No final do mês de julho, a propósito da publicação do novo regime do rendimento social de inserção (RSI), assistimos ao clássico debate político entre a direita e a esquerda. A discussão deixou, porém, intocado o problema de fundo que continua por resolver.
Oferecendo às pessoas individuais menos de duzentos euros e um valor médio de prestação por família que ronda os duzentos e cinquenta euros, esta prestação peca por ser calculada em abstrato e não em função de um cabaz de bens de primeira necessidade. Nas grandes cidades, como Lisboa ou Porto, esta prestação obriga a escolher entre ter um teto ou ter alimentos, sujeitando os beneficiários a ter de mendigar para a satisfação das suas restantes necessidades básicas.
Esta prestação é, portanto, insuficiente para assegurar o cumprimento dos deveres mínimos do Estado na garantia de uma existência mínima condigna, tendo em conta que cada pessoa tem um valor moral intrínseco e o direito a ter uma vida com perspectivas de realização que vão bem para além de assegurar o mínimo de sobrevivência a cada dia que passa.
As reservas que alguma sociedade conserva em relação a esta prestação resultam de preconceitos em relação à pobreza e aos mais pobres. A pobreza é ainda hoje associada a motivos imputáveis exclusivamente a quem se encontra nessa situação, como a indolência ou escolhas erradas de vida. Uma argumentação moralizante, portanto.
Porém, a dignidade humana impõe a abolição dessa perspetiva assente em estereótipos. Tendo em conta que esta prestação poderá interessar a todos os membros da sociedade – uma vez que ninguém está livre de cair numa situação de extrema necessidade –, a despesa que ela importa deveria ser estabelecida com base numa ideia unânime de vida condigna, derivando de um imperativo de igual consideração e respeito por todos na sociedade. Só o reconhecimento deste mínimo de vida condigna, a pensar nas necessidades mínimas de cada um de nós (e não na imagem fantasiada de um sem-abrigo feliz apenas por ter um teto que o proteja da chuva) garante a todos o acesso a uma cidadania de pleno direito.

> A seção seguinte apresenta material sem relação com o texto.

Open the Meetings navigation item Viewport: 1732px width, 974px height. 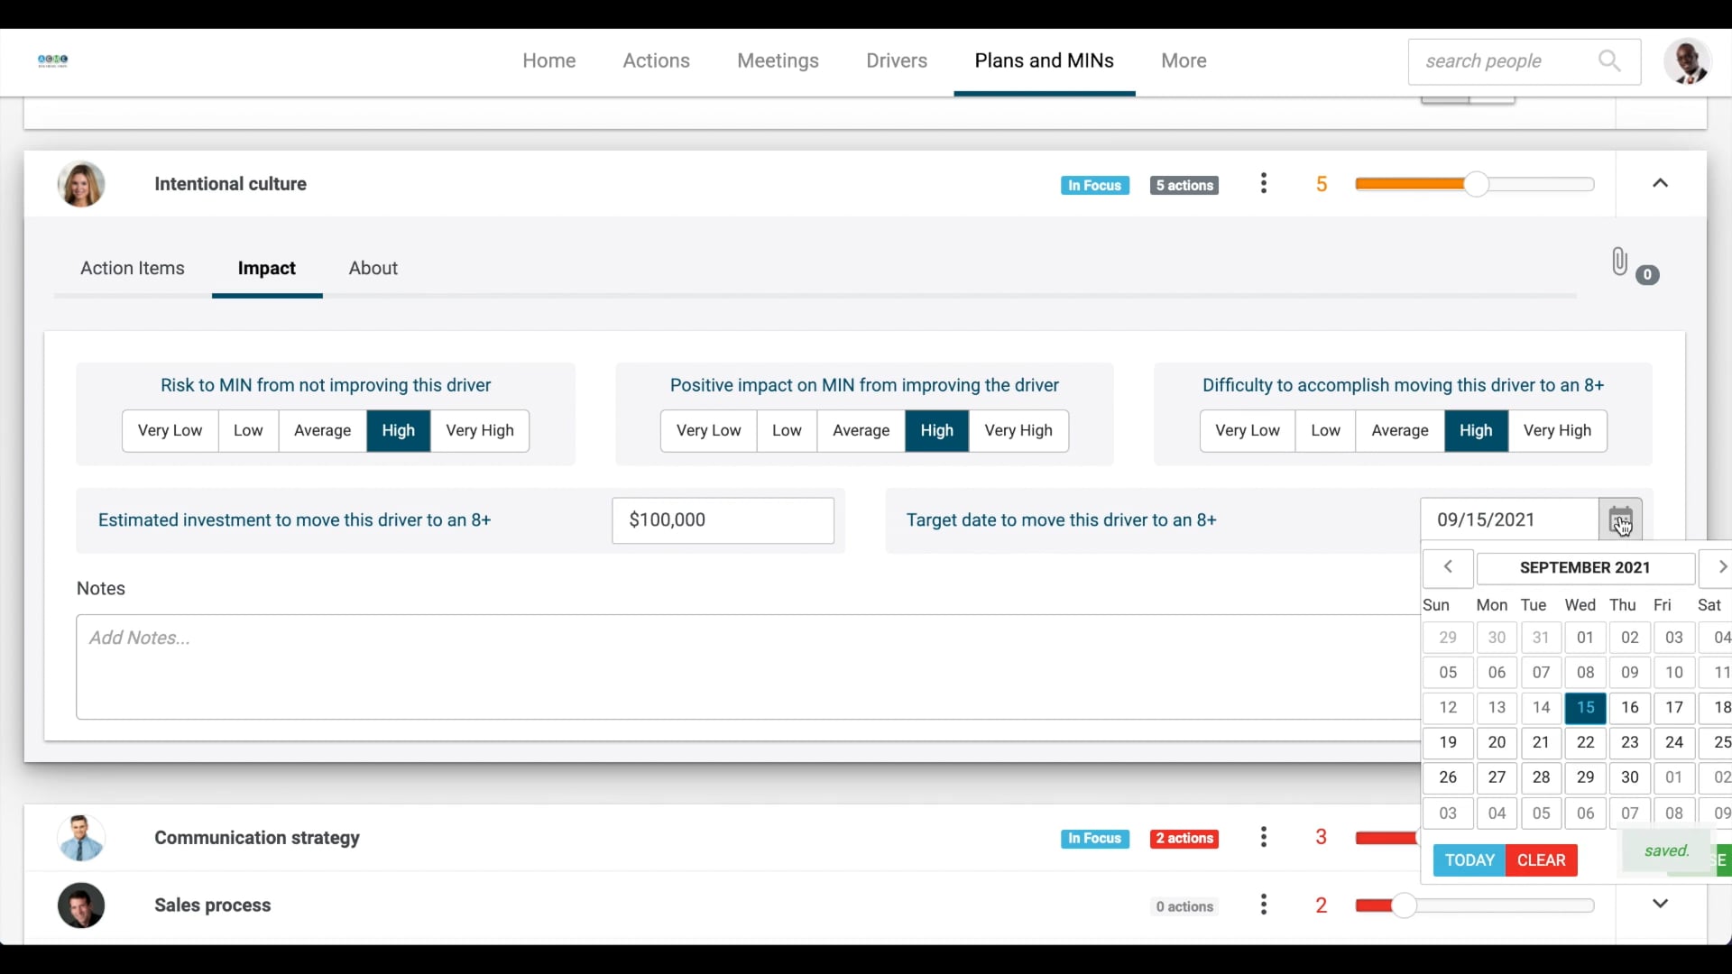(x=778, y=60)
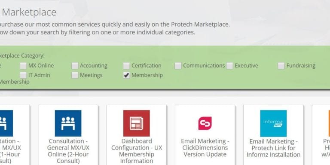Tick the Meetings category checkbox

point(75,75)
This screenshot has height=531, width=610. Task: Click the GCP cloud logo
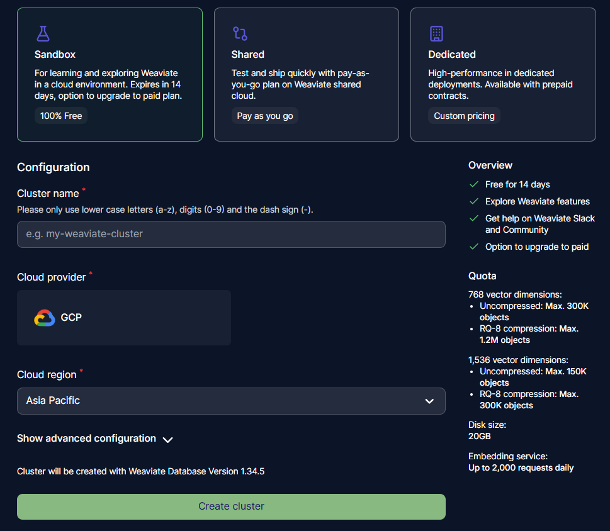point(45,318)
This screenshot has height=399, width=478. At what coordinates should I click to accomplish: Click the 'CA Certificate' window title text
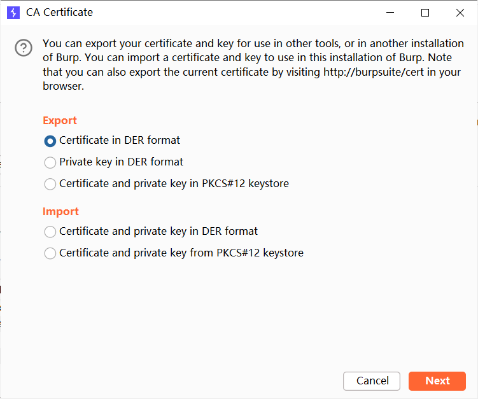tap(59, 12)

O RSI não deveria, portanto, ser encarado (como é atualmente) como uma esmola daquilo que sobeja das folgas orçamentais; mas sim como uma despesa pública prioritária, oferecida como garantia mínima de cidadania. Não estou com isto a dizer que devemos prescindir de controlo contra a fraude ou da definição clara de condições para o acesso a essa prestação. Estou sim a dizer que esses controlo e condições são instrumentais; o mais importante é garantir que nenhum cidadão fique para trás e que todos podem ser ajudados numa fase mais difícil da vida, sem ser atirados para situações indignas. Mais do que um mínimo vital, esta prestação deveria, pois, assentar na ideia unânime de que há circunstâncias que nenhuma pessoa deveria suportar.